Find the range of values of $k$ for which $3x-x^2+k$ is negative for all real values of $x$. Hence, or otherwise, find the range of values of x for which $\frac{3x-x^2-4}{-3x+x^2-4} < 0$
I have gotten $k < \frac{-9}{4}$. Anyone knows how to do the second part where $\frac{3x-x^2-4}{-3x+x^2-4}<0$?
On
the coefficient of $x^2$ is negative so, the discriminant $\delta=9+4k$ must be negative. which gives $k\leq \frac{-9}{4}$.
for the second, the numerator discriminant is $-7 <0 $.
thus the numerator is always strictly negative (same signum than the coefficient of $x^2$). for denominator, the discriminant is $25$ and the roots are $ -1 $ and $4$. the denominator is strictly positive outside , let say in
$(-\infty,-1) U (4,\infty)$ which is your answer set.

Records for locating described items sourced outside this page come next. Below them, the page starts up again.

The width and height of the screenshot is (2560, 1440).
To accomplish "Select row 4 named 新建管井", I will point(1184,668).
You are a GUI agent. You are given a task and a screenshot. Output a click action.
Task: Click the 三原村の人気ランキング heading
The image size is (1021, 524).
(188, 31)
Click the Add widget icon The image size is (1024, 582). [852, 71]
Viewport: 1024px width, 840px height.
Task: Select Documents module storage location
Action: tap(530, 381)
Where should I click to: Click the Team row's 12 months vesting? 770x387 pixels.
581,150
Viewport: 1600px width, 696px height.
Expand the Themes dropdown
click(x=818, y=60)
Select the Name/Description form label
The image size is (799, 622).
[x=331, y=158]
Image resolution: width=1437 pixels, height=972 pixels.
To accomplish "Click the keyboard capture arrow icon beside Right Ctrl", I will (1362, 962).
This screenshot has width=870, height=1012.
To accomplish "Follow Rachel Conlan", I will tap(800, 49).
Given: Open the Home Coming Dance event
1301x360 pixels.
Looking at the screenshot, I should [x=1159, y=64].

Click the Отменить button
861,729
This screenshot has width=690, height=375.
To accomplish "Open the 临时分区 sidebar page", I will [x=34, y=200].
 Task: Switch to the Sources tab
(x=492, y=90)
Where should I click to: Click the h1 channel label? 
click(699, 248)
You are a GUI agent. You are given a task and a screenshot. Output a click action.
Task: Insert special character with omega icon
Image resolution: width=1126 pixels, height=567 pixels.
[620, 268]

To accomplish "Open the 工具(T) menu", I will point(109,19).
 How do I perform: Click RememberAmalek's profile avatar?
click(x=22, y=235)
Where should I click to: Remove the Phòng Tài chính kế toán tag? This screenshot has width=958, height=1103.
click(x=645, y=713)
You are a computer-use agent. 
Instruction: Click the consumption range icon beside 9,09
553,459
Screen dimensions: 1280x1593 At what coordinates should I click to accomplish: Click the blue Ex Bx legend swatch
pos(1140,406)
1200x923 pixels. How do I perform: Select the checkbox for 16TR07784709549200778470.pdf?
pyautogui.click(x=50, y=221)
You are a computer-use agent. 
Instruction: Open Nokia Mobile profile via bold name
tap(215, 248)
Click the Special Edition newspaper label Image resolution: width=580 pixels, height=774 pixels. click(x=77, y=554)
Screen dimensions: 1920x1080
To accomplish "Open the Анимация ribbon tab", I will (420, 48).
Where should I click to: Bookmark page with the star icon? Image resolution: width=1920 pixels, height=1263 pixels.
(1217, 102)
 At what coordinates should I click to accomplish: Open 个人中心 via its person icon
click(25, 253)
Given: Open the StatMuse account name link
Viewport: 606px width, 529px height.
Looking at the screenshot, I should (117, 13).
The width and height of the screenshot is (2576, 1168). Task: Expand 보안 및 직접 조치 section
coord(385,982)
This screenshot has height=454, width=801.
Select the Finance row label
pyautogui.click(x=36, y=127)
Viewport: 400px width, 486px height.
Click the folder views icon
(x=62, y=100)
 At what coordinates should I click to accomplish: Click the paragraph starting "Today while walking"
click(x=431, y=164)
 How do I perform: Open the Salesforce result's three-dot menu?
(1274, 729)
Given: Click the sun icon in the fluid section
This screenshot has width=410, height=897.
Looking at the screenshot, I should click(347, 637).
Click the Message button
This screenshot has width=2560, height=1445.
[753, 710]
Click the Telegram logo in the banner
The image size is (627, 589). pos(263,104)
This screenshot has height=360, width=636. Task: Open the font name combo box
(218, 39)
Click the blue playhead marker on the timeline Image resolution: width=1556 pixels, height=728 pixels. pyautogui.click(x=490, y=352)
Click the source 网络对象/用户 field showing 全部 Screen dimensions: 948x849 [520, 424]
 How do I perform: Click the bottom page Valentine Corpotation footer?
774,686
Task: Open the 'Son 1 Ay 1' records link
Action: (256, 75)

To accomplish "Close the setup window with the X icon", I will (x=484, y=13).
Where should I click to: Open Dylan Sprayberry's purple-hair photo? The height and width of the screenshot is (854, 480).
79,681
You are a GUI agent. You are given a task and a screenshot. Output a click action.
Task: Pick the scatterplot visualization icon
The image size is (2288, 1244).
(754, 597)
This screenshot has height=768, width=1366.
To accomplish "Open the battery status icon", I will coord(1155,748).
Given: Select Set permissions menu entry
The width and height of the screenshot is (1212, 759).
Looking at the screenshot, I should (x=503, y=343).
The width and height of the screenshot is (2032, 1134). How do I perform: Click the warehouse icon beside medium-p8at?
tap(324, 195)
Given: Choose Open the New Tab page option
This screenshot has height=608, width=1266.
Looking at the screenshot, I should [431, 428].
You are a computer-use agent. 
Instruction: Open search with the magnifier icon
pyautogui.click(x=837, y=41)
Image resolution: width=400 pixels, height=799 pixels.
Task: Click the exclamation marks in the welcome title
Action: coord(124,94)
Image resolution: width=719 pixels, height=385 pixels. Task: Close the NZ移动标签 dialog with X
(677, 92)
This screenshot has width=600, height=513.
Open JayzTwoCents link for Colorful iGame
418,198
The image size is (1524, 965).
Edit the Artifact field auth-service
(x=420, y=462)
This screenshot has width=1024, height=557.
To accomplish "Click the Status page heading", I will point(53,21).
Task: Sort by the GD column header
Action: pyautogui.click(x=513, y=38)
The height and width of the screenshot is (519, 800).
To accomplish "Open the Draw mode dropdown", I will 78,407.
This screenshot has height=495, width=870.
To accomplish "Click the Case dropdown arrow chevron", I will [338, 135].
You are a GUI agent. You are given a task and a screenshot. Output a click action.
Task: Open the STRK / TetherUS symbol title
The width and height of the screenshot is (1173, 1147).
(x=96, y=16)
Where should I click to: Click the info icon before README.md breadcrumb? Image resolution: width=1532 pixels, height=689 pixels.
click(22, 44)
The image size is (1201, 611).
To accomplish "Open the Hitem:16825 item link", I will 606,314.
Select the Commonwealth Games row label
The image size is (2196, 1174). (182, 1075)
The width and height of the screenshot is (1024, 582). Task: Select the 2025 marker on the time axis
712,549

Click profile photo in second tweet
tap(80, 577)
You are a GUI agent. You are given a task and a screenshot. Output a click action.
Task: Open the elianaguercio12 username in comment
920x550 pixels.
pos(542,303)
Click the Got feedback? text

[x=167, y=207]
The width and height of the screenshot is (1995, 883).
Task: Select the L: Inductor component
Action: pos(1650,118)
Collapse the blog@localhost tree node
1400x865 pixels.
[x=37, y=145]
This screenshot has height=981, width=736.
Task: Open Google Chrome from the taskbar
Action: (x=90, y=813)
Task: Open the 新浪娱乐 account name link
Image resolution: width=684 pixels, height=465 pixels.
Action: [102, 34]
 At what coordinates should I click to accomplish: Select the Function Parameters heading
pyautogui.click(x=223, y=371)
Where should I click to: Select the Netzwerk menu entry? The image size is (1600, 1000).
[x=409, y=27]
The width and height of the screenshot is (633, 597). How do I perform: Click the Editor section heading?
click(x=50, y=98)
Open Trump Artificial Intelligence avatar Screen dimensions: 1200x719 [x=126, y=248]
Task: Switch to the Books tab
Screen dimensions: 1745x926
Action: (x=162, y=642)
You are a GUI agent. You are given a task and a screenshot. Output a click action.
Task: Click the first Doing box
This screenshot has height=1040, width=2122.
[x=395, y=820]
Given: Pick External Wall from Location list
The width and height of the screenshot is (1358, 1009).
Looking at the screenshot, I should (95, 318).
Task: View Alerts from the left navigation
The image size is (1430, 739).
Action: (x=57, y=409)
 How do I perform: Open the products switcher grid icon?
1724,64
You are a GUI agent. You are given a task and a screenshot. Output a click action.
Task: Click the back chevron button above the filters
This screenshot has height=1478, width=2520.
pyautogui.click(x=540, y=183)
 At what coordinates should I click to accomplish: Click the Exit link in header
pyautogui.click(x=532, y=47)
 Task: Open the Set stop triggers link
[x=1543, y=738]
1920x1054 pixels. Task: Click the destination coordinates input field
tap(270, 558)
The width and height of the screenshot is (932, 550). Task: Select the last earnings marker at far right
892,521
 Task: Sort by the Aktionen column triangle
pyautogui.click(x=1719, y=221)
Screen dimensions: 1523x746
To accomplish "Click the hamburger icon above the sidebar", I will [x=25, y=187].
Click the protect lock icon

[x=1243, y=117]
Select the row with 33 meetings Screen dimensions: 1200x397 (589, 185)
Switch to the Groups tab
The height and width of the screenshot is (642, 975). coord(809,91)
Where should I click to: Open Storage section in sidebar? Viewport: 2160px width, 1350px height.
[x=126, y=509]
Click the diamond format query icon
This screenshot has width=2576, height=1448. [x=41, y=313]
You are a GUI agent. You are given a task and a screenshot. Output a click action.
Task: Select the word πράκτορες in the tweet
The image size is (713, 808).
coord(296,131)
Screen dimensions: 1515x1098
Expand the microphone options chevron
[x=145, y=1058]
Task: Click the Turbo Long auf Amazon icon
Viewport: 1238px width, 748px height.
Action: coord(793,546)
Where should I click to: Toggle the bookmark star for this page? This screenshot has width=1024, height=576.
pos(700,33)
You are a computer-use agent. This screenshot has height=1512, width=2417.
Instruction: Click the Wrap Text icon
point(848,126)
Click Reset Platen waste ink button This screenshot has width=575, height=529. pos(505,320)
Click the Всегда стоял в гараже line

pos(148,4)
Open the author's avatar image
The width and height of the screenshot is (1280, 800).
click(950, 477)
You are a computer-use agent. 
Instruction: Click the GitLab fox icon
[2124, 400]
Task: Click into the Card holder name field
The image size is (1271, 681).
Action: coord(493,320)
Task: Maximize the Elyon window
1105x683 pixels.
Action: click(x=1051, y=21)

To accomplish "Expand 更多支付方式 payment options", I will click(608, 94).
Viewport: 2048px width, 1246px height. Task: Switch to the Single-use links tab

Note that as the leading coefficient in $-x^2+3x+k$ is negative, the equation will have negative values for all $k$ iff the determinant is negative. Hence:
$$D = 3^2 + 4k <0 \iff k < -\frac 94$$
So it seems you got that one right. Now note that $-4<k$ therefore by part one the numerator of the fraction is always negative. Now to find all solutions you need to find when the denominator is positive. We have that $x^2 - 3x - 4 = (x-4)(x+1)$. Therefore we have that the equation is true for $x \in (-\infty, -1) \cup (4,\infty)$